En la capital del país el Grupo Interdisciplinario de Expertos Independientes demostró que, conforme a las indagatorias e investigación científica, la “verdad histórica” fue siempre una mentira gubernamental. Como confirmación, el Grupo Argentino de Antropología Forense confirmó este hecho y agregó una conclusión severa: Los 43 estudiantes normalistas de Ayotzinapa no murieron en el basurero de Cocula.

 

Estos ejemplos son tan sólo algunos de los miles de botones de muestra que existen en la realidad mexicana, una realidad que es violenta y en donde aparentemente no existe una verdadera impartición de justicia. Este es el México que recibe al Papa Francisco en su primera visita a nuestro país.

 

Aunque hasta ahora El Vaticano ha señalado que el Pontífice no se reunirá con víctimas de la violencia, padres de desaparecidos o víctimas de pederastia clerical, es urgente que el Papa Francisco ponga sobre la mesa el tema de la grave crisis de derechos humanos que se vive en México y debe hacerlo de manera directa a Enrique Peña Nieto y la población en general.

 

Como nunca antes en la historia reciente de nuestro país, la normalización de la violencia, la corrupción y la impunidad han golpeado a la inmensa mayoría de quienes habitamos este país.

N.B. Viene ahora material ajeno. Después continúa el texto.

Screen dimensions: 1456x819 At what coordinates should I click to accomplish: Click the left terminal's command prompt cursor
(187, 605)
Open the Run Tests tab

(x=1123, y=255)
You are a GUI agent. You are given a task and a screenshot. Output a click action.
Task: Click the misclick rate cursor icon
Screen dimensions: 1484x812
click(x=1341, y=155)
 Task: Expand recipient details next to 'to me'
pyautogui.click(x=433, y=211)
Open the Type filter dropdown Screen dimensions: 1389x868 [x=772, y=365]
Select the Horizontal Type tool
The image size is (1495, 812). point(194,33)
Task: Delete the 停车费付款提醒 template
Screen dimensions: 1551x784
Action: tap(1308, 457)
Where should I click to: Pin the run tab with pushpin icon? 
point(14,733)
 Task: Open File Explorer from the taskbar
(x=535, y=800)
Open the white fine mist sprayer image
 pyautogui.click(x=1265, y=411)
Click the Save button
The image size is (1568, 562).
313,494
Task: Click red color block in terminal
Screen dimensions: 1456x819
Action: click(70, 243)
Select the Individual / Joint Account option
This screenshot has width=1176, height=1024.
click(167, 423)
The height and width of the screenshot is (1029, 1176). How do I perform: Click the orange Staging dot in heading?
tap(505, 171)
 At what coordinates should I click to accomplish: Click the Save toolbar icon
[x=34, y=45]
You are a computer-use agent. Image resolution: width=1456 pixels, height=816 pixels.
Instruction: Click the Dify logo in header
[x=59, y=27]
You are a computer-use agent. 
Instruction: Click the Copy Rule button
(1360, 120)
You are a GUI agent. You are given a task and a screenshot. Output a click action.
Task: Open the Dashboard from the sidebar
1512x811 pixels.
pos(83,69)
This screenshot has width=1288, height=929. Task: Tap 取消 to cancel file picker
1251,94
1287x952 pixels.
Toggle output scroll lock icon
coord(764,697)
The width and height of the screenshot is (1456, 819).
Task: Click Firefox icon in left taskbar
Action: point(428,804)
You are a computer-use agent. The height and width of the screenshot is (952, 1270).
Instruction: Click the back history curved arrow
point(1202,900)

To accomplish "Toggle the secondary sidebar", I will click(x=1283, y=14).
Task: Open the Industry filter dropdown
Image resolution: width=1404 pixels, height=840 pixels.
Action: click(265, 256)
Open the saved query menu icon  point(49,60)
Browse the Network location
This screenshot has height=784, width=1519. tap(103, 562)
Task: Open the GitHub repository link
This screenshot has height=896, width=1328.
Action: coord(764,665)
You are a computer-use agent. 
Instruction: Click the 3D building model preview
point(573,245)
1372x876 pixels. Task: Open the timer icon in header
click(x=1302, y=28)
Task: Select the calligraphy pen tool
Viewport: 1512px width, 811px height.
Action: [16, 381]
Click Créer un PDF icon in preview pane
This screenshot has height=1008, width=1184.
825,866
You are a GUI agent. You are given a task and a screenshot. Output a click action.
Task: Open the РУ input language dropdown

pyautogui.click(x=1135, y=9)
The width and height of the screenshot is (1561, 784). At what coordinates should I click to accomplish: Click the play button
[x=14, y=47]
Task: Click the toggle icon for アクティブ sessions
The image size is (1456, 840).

Las instituciones están comprometidas con intereses ajenos a la población, sus funcionarios son controlados por grupos de poder o de delincuencia organizada e incluso las policías están infiltradas por el crimen.

 

México es uno de los países con mayor relevancia para el Vaticano, tanto por la cantidad de personas que pertenecen a esa fe, como por la larga historia de dicha religión en nuestro territorio.

 

Si bien es cierto que la Iglesia Católica no ha hecho los ajustes necesarios para adecuar su funcionamiento a los nuevos estándares internacionales de derechos humanos, el propio Papa ha sido uno de los más fervientes defensores de los derechos humanos dentro del catolicismo.

 

Por lo tanto la violencia, la corrupción, la impunidad, la desaparición forzada y la tortura generalizada que el gobierno no quiere reconocer, afecta diariamente a cientos de mexicanas y mexicanos que creen en los preceptos que plantea esa fe, a pesar de que la inmensa mayoría de las autoridades eclesiásticas han guardado silencio ante los ataques sistemáticos que sufre la población.

 

Si bien es cierto que existe una agenda marcada y que hasta ahora se ha afirmado que estos temas no están contemplados en ella, una declaración firme en contra de la situación actual que se vive en el país sería alentadora para miles de personas que en este país están perdiendo la esperanza de vivir en un país mejor y con mejores oportunidades.

 

No, la visita de un hombre no va a cambiar la situación en la que vivimos, pero puede abonar -como lo han hecho organizaciones internacionales y especialistas en diversos ámbitos- a que el panorama ensombrecido se aclare.

 

Afirmar abiertamente que en México existe una crisis de derechos humanos puede ser el primer paso para que de manera masiva se entienda el problema y, una vez que sea de conocimiento general, se pueda luchar para resolver esta dolorosa situación.